Look at the language they use:
It will not surprise us, that Plato so often denominates Ideas living Laws, in and by which the Mind has its whole true being and permanence; or that Bacon, vice versa, names the Laws of Nature, Ideas. (p. 46)
Do the concepts of “ideas” and “laws of nature” sound familiar to you? If you have read Charlotte Mason carefully, they probably do. She founded her entire philosophy of education upon this premise. It is at this point in Coleridge’s book that he says:
A distinguishable power self-affirmed, and seen in its unity with the Eternal Essence, is, according to Plato, an Idea.
Charlotte Mason quoted that definition in Philosophy of Education, and I do not think it is a coincidence that in the same section she complains:
One of our presumptuous sins in this connection is that we venture to offer opinions to children (and to older persons) instead of ideas. We believe that an opinion expresses thought and therefore embodies an idea. Even if it did so once the very act of crystallization into opinion destroys any vitality it may have had. (Philosophy of Education, p. 110)
Our object in education should always be the pursuit of Truth, not the propagation of our own opinions. Plato thought so. Bacon thought so. Presumably Coleridge thought so, and Charlotte Mason certainly did. Even though Bacon was primarily interested in science and Plato in philosophy, there is still that underlying unity in their method of approaching knowledge and seeking truth.
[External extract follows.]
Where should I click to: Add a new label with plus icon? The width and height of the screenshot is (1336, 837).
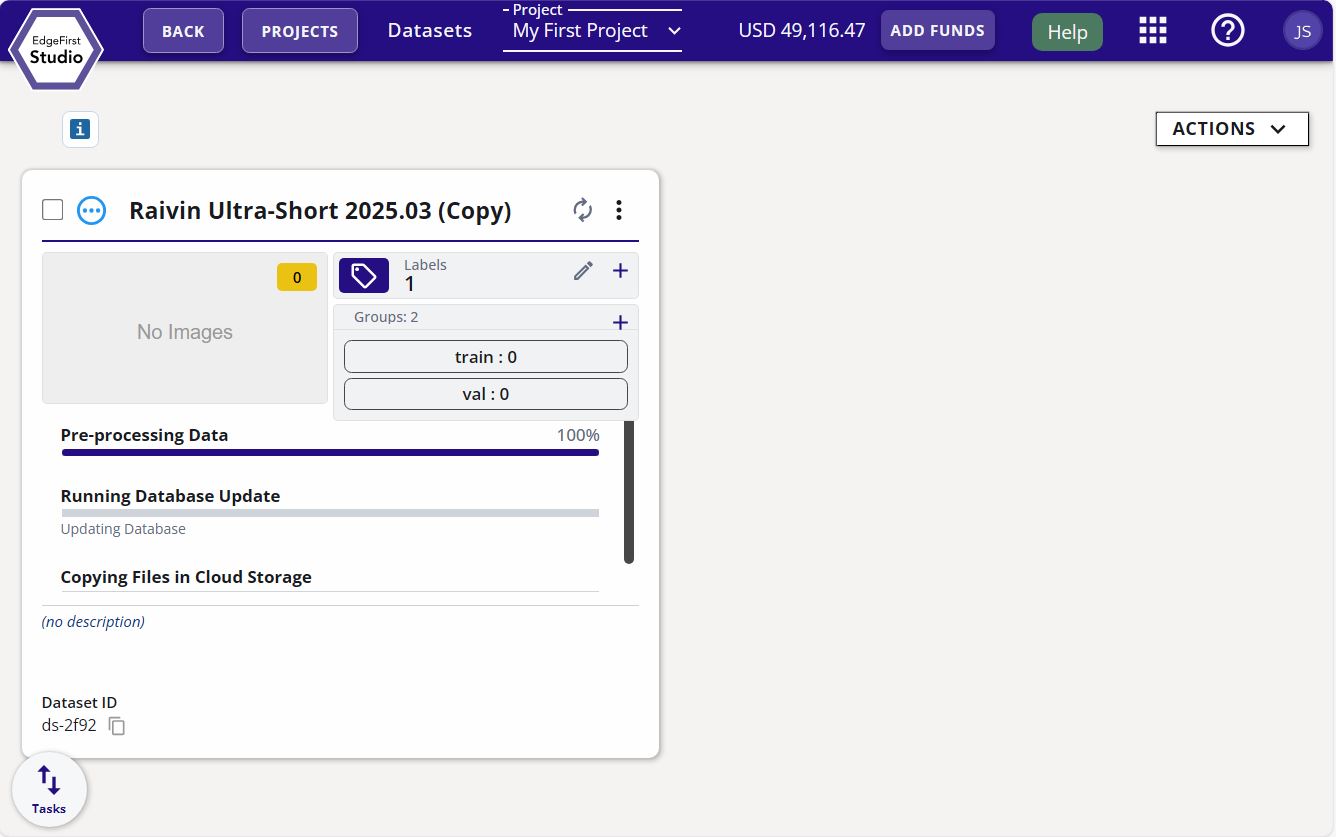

Far from differing in their great views of the education of the Mind, they both proceeded on the same principles of unity and progression; and consequently both cultivated alike the Science of Method, such as we have here described it. If we are correct in these statements, then may we boast to have solved the great problem of conciliating ancient and modern Philosophy. (p. 46-47)
That is a potent statement and a heady claim to be making. Small wonder Coleridge uses the word “boast” to describe it. And yet, I think it is clear that Charlotte Mason met him on this ground, and found in these ideas the confidence and certainty which her own experience illustrated as time went on. She urged these concepts in her earliest writings, and she waved them with a flourish in her final work. Whether they are ancient or modern is less important than that they are true. She called upon both ancient philosophers and her modern experience to testify to the laws she perceived.
I know this can feel like a lofty discussion that is beyond our grasp, but it is not. It boils down to the simple idea that there is truth, and we can know it. Everything else grows from there.